» What to do
Reproduce the part of the listing that runs from the line containing "You are a computer-use agent. Screen" through the end of the listing, both ends included. Leave the pictures out of your answer.

Target position listing

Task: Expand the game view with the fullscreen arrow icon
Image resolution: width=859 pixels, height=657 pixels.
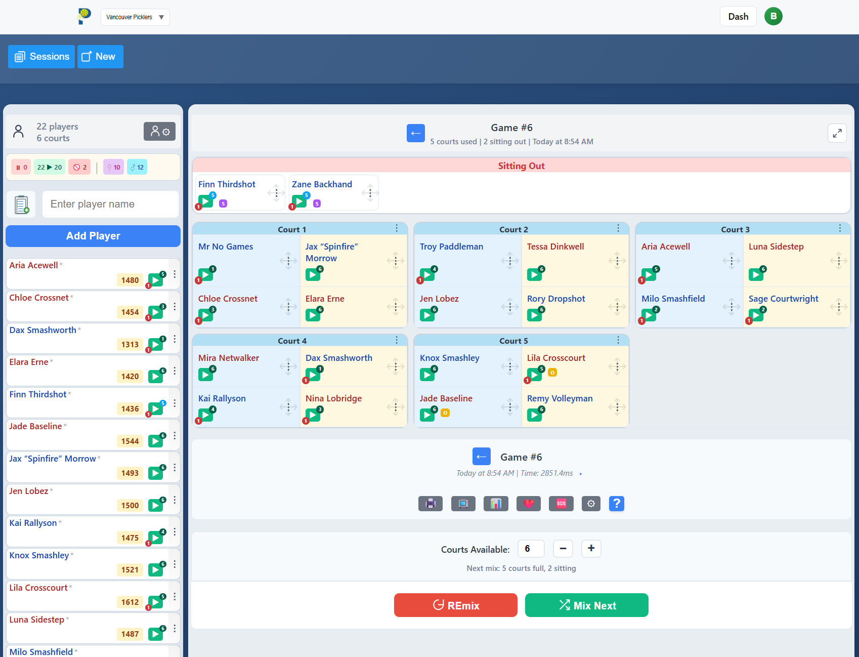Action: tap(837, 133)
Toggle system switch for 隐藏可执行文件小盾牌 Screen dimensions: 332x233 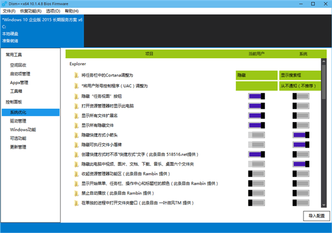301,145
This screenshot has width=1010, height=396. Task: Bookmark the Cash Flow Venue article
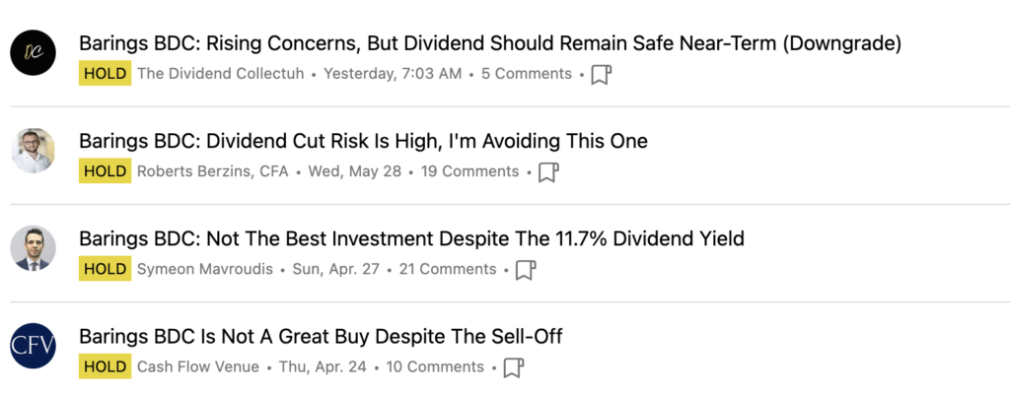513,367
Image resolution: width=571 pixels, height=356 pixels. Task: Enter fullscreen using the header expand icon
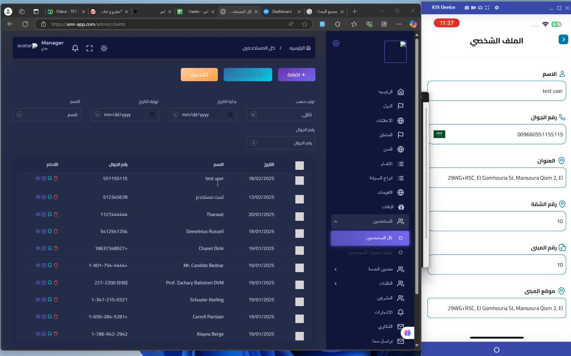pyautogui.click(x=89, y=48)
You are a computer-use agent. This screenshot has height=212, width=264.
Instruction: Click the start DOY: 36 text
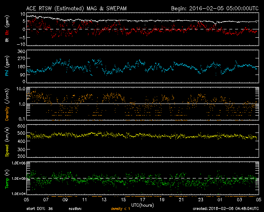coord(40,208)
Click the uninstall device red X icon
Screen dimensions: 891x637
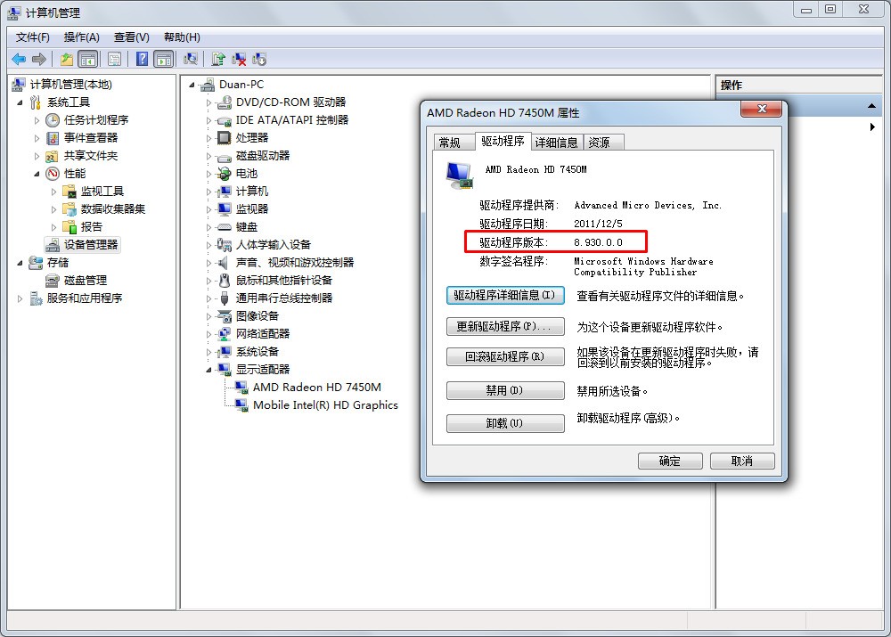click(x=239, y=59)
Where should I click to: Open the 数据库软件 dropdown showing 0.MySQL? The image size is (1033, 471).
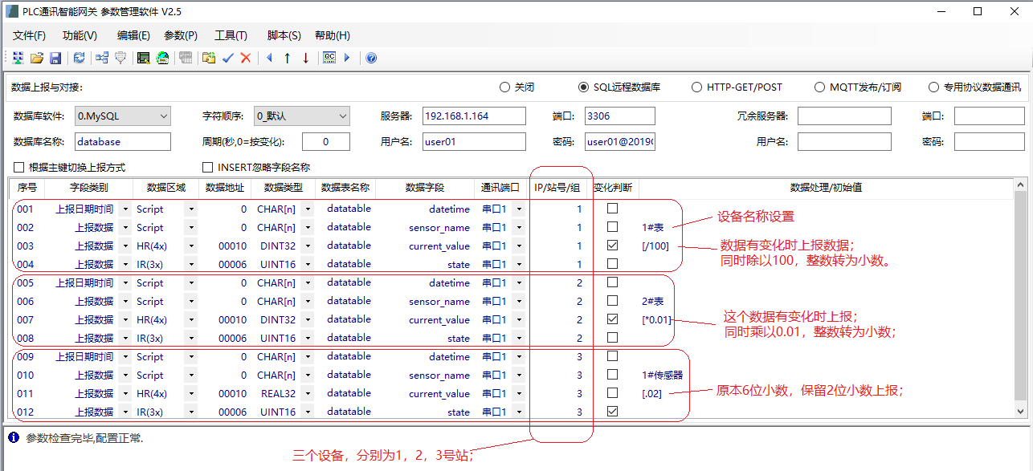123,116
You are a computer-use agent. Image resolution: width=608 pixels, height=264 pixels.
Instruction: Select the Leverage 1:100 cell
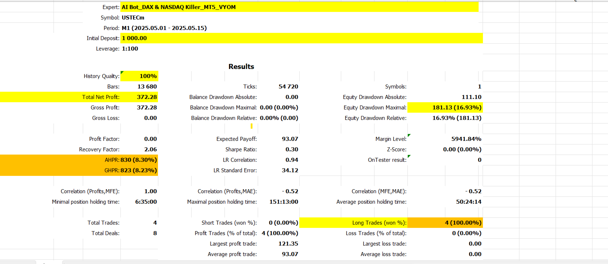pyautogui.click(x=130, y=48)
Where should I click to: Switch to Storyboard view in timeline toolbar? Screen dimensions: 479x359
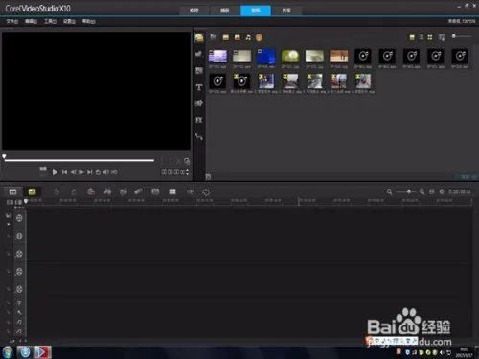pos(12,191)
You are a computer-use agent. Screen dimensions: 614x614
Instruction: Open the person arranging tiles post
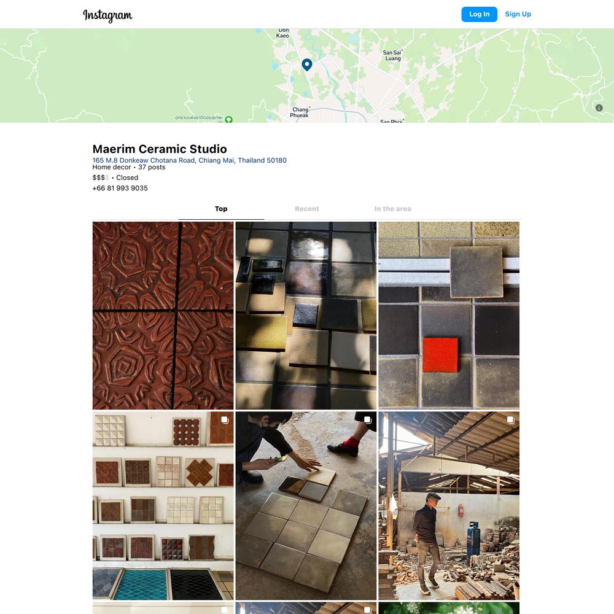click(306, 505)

» Answer for this exercise
You are a computer-use agent. Screen dimensions: 614x614
Instruction: Open the person arranging tiles post
click(306, 505)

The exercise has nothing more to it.